• **Task**:
Copy the data word for word, starting at the line that contains "The height and" and ending with the last line of the data, and leave the pictures out of your answer.

== Source records ==

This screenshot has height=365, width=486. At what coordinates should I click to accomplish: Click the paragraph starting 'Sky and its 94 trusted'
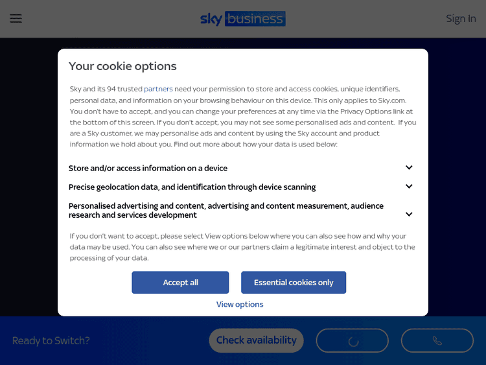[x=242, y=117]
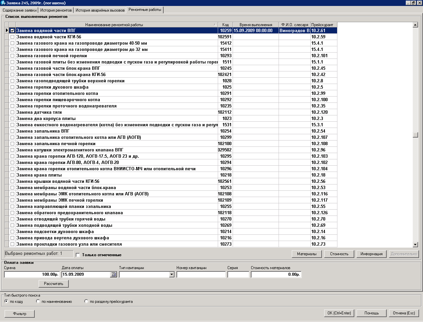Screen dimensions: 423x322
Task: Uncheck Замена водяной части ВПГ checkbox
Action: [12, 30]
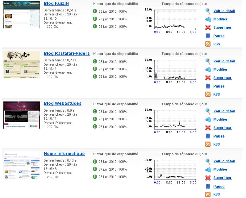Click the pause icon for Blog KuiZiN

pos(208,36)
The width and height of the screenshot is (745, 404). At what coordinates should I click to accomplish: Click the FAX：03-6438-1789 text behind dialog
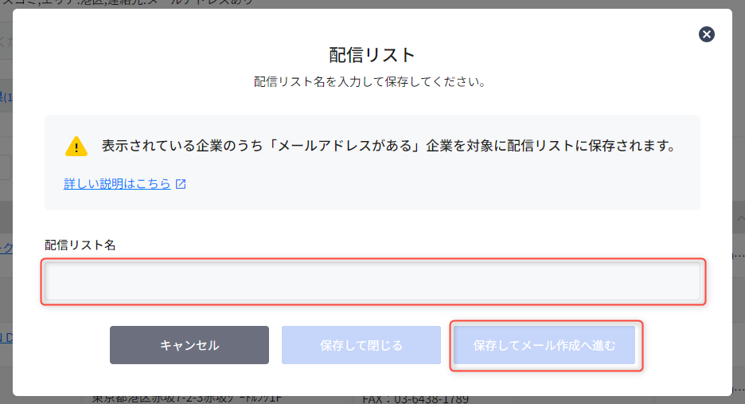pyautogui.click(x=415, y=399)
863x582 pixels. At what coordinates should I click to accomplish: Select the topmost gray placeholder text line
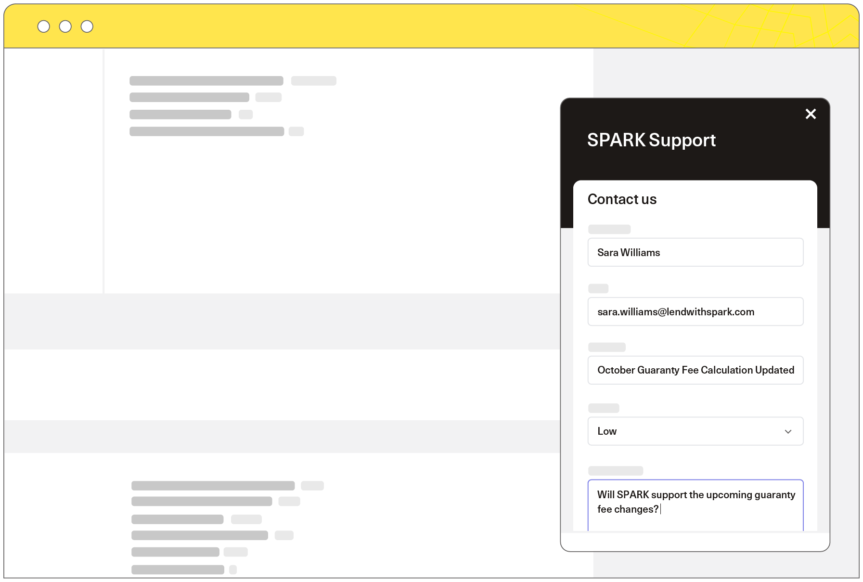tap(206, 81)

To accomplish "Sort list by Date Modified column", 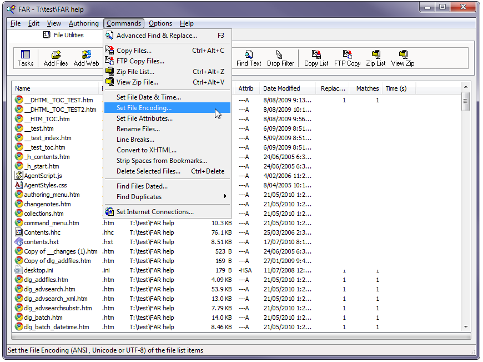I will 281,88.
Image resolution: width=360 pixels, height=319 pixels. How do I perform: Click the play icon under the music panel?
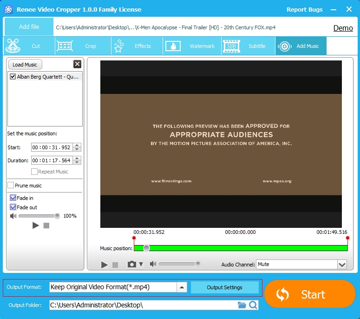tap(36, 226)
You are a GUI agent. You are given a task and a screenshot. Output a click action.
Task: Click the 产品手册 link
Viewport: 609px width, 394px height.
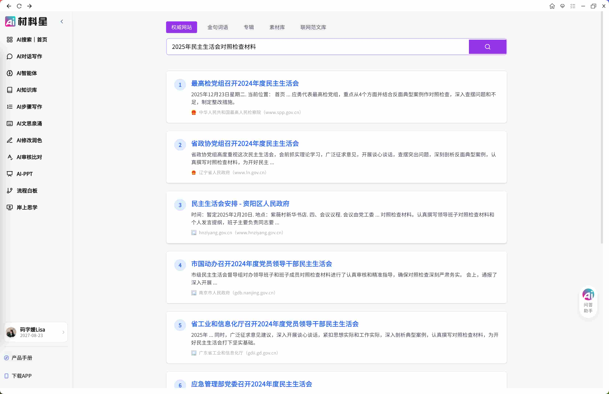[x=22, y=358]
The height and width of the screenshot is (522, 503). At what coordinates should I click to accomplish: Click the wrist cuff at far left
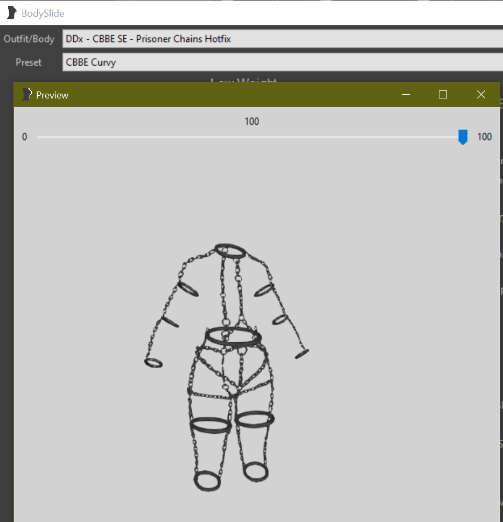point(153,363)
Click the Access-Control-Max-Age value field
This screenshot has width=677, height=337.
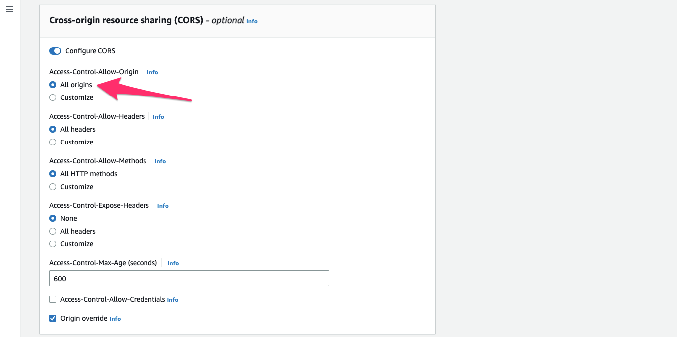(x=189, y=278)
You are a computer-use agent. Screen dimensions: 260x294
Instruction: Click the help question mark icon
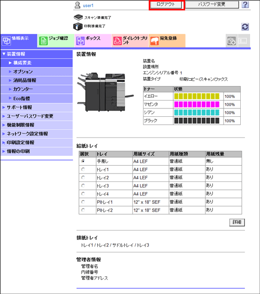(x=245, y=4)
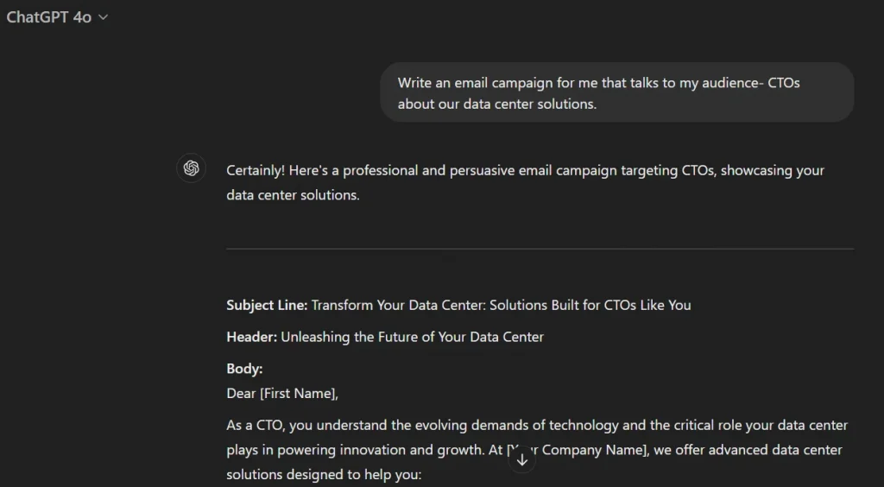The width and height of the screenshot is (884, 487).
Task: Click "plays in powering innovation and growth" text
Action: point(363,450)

===

• **Task output**:
The height and width of the screenshot is (522, 503). At what coordinates should I click to accomplish: Click the wrist cuff at far left
point(153,363)
Click the Access-Control-Max-Age value field
This screenshot has width=677, height=337.
(x=189, y=278)
You are a computer-use agent. Screen dimensions: 260x294
Instruction: Click the help question mark icon
(x=245, y=4)
The width and height of the screenshot is (884, 487).
Task: Click "plays in powering innovation and growth" text
Action: point(363,450)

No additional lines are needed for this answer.